I know I'm late, but I just wanted to reply here that I agree online classes aren't always the "right" answer and that we should be concerned with student success rates in those classes. But in the case I mentioned upthread, what happened is that a few senior faculty members are blocking online classes even when there's a specific and demonstrable rationale for offering them. Two quick examples: (1) my former colleagues blocked the department from offering in an online interdisciplinary degree aimed at nontraditional students working in a specific professional field, and (2) my former colleagues insist that summer courses must be offered in-person rather than online, even though undergraduate students at that university pretty much only take summer courses online anymore. What's happened is that students figured out they could get the equivalent class online at a local community college and automatically transfer it in. As a result, my old department at Former U no longer offers any summer courses whatsoever, because the in-person classes don't make minimum enrollment numbers. Thus nearby CC gets the extra revenue instead. 
Title: Re: U Tulsa to cut 40% of academic programming: CHE article
Post by: spork on November 30, 2019, 02:55:14 PM
Quote from: pepsi_alum on November 30, 2019, 09:32:47 AM
Quote from: Caracal on November 10, 2019, 12:19:17 PM
Quote from: pepsi_alum on November 09, 2019, 03:11:40 PM
(Just as an example, two of my former colleagues--both tenured before the internet was even a thing--scream bloody murder about the department offering any online classes, and the dean has gone along with their heckler's veto. The result is that students are simply voting with their feet and taking classes elsewhere, while the department's numbers continue to shrink). 

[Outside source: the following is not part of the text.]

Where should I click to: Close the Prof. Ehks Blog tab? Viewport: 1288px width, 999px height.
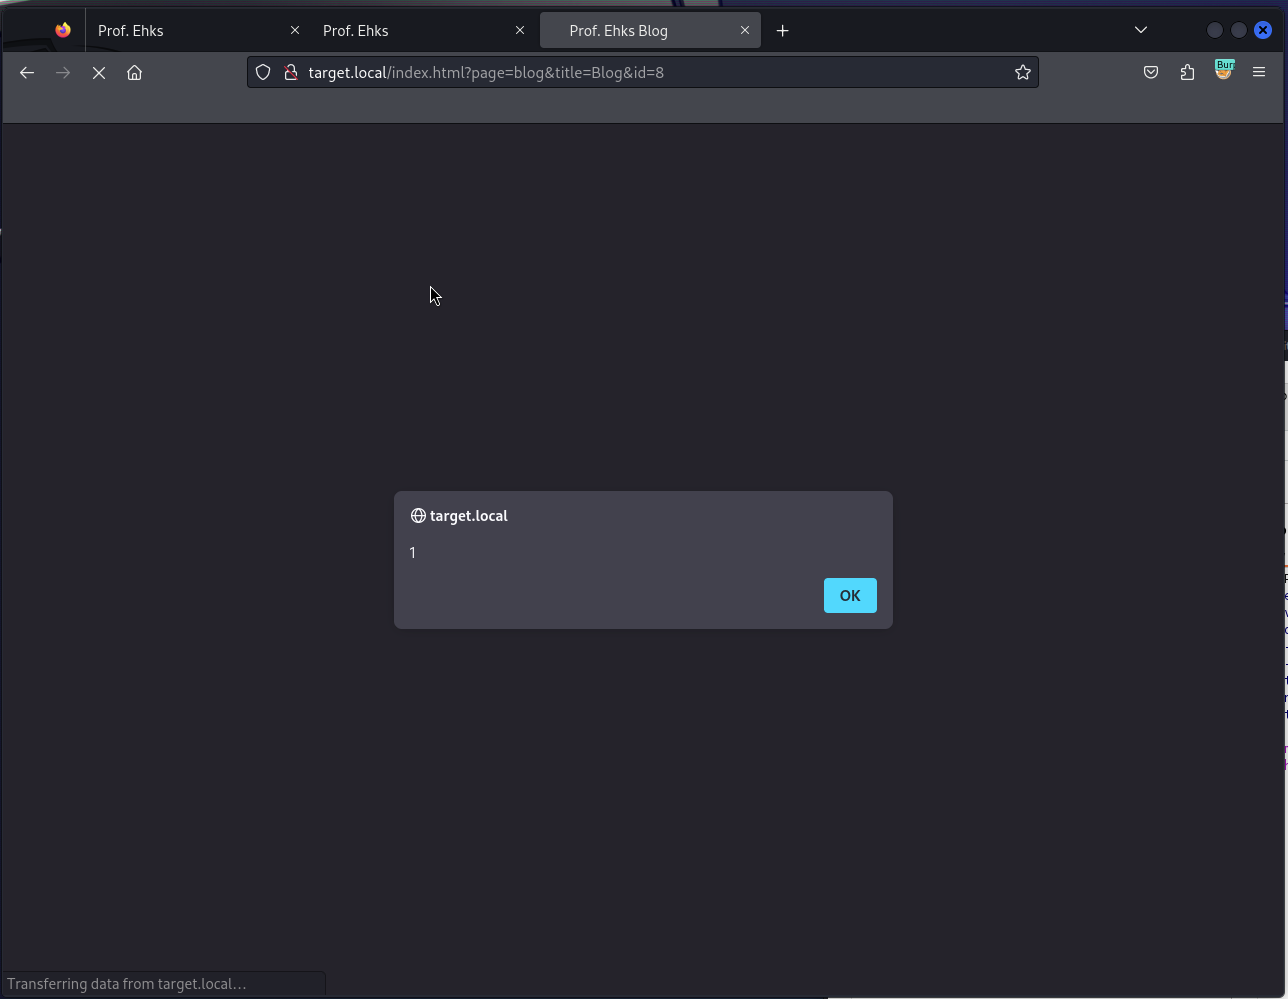coord(745,30)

What is really the argument for online courses except that they are "the future?" Is there actually evidence that offering courses online provides real benefits for most students? I know the argument is that it increases access for students with jobs and busy lives, but often those are the very people who will do better if they have to come to class twice a week and stay connected to their schooling.

Perhaps, my perspective is skewed because teaching a course online seems awful to me. It takes away the part I like the most about teaching, interacting and engaging with students in a dynamic setting, and replaces them with the parts of the job I dislike, grading and fiddling with CMS software.

[. . .]

my old department at Former U no longer offers any summer courses whatsoever, because the in-person classes don't make minimum enrollment numbers. Thus nearby CC gets the extra revenue instead.

I have no idea what U. of Tulsa is doing with online instruction in its arts and sciences programs, but pepsi_alum describes the university I currently work at. Meanwhile one of my previous employers invested in undergraduate online education about a decade ago and increased its FTE enrollment by about 40 percent. Every rigorously designed study of online education I have come across shows that student performance is the same in online and F2F versions of courses once college preparedness/readiness (often measured via college GPA) is accounted for.

If students at your institution happily transfer in credits earned from summer online CC courses to knock out arts and sciences gen ed requirements, that signals that students regard those courses as interchangeable commodities.

Maybe U. of Tulsa saw some of this among its own students and decided to focus its resources on academic majors that had strong enrollments, thinking it could reduce opportunity costs by outsourcing some of its gen eds and killing upper-level courses needed for certain majors. The programs being eliminated (both undergrad and grad) affect only 6 percent of the university's current students. Sounds like a decision was made to stop trying to be all things to all people.